Dans une Guinée en pleine construction, il fut l’un des premiers à oser créer, innover, entreprendre. Son nom reste associé à l’audace industrielle, mais aussi à l’injustice politique. Portrait d’un homme en avance sur son temps


El Hadj Aribot Souleymane, surnommé Aribot Soda, figure marquante et encore trop méconnue de l’histoire économique et politique de la Guinée post-indépendance. Dans les années1960-1970, à une époque où peu osaient, il a fondé la première unité artisanale de fabrication de soda en Guinée, posant les jalons d’un entrepreneuriat local, visionnaire et audacieux.

Issu d’une famille active dans le commerce et l’agriculture, Aribot parvient à conjuguer ces deux héritages avec intelligence. Il devient un grand planteur à Manquepas (Conakry I), tout en mettant sur pied un vaste réseau de magasins, entrepôts et boutiques, ce qui fera de lui un acteur économique influent dans la capitale.



Entre business, convictions et courage politique

En parallèle, il s’est engagé politiquement, assumant la présidence du Comité du Parti Démocratique de Guinée (PDG) à Conakry I. Il est également le fondateur d’un parti politique dans la région du Moréah, témoignant de son désir de voir émerger un paysage politique plus pluraliste.

Arrestation, détention et silence forcé

Dans un contexte marqué par la répression et les purges politiques du régime de Sékou Touré, Aribot Soda est arrêté en 1971. Sans bénéficier d’un procès juste, il est condamné aux travaux forcés à perpétuité, puis interné au camp Boiro et à Kindia, où il endure des conditions de détention extrêmement rudes.

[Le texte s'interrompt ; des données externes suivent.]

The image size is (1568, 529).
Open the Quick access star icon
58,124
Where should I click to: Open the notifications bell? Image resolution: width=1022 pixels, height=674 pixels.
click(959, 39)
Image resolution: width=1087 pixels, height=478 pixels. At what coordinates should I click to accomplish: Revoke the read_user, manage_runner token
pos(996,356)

Il est exécuté dans la nuit du 30 au 31 juillet 1971, victime de l’appareil répressif du régime. Comme des centaines d’autres guinéens, son nom est rayé des registres officiels, mais jamais de la mémoire populaire.

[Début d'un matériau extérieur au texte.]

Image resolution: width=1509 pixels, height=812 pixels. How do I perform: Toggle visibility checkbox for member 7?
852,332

Héritage : une figure à transmettre

Aujourd’hui, Aribot Soda demeure un symbole d’innovation, de courage et d’indépendance d’esprit. À travers son histoire, son parcours rappelle à la jeunesse que la liberté économique et politique a souvent été un combat ardu, mais que la persévérance et la créativité restent des clés pour bâtir un avenir meilleur.

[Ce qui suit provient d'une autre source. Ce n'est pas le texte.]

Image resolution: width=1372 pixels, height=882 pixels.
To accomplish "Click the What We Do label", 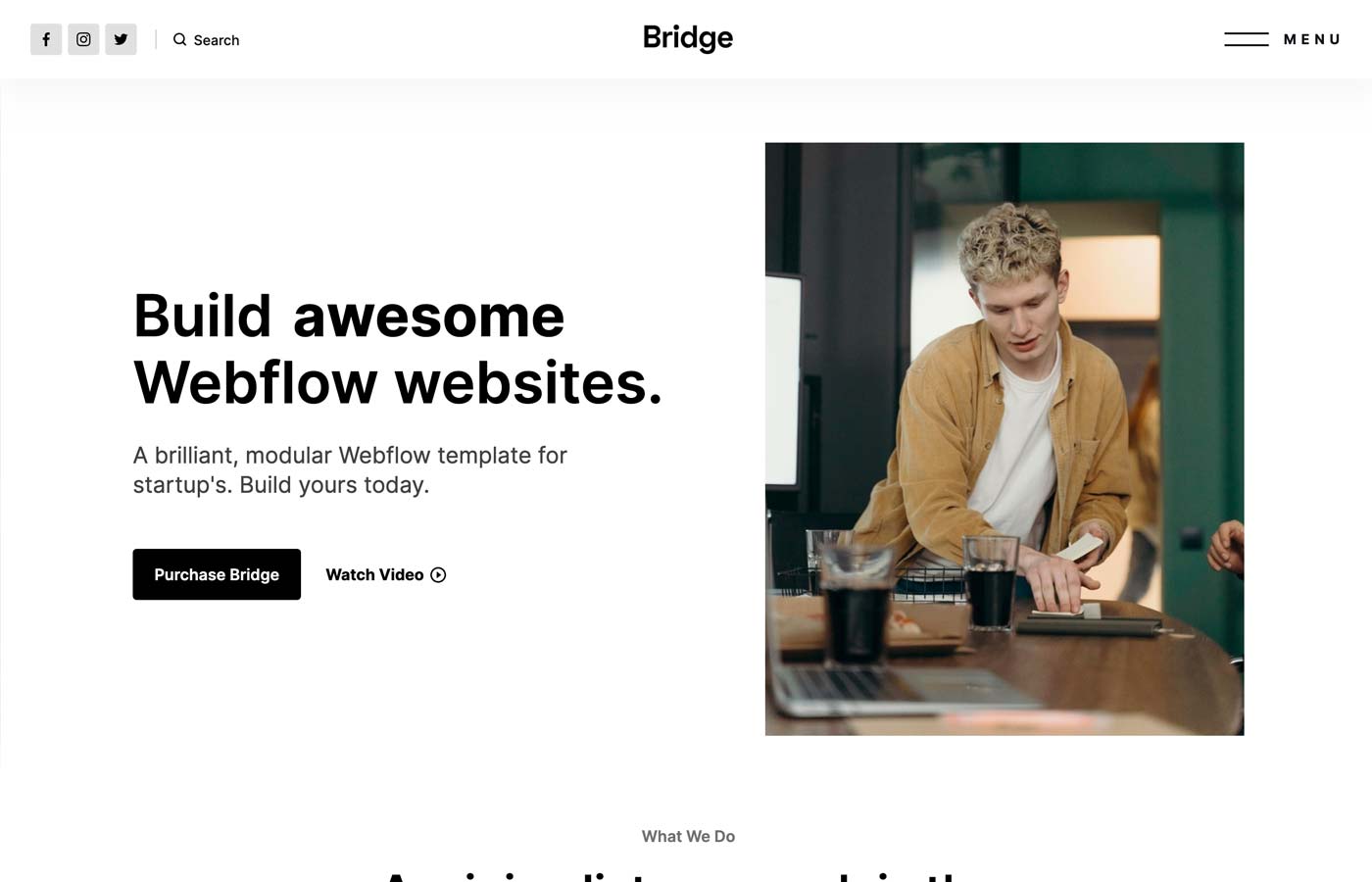I will click(x=688, y=836).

Créer, c’est résister. Résister, c’est aussi exister.

Ce portrait est un appel à se souvenir, à raconter et à honorer celles et ceux qui ont posé des actes forts pour une Guinée libre, entreprenante et digne.

Cette année marque les 54 ans de la disparition tragique de Souleymane Aribot

Nous lui rendons hommage à notre manière, avec nos mots, notre mémoire et notre engagement.

Parce que l’Histoire, quelle que soit sa couleur, doit être racontée.

Et parce que certaines voix, même réduites au silence, continuent de résonner.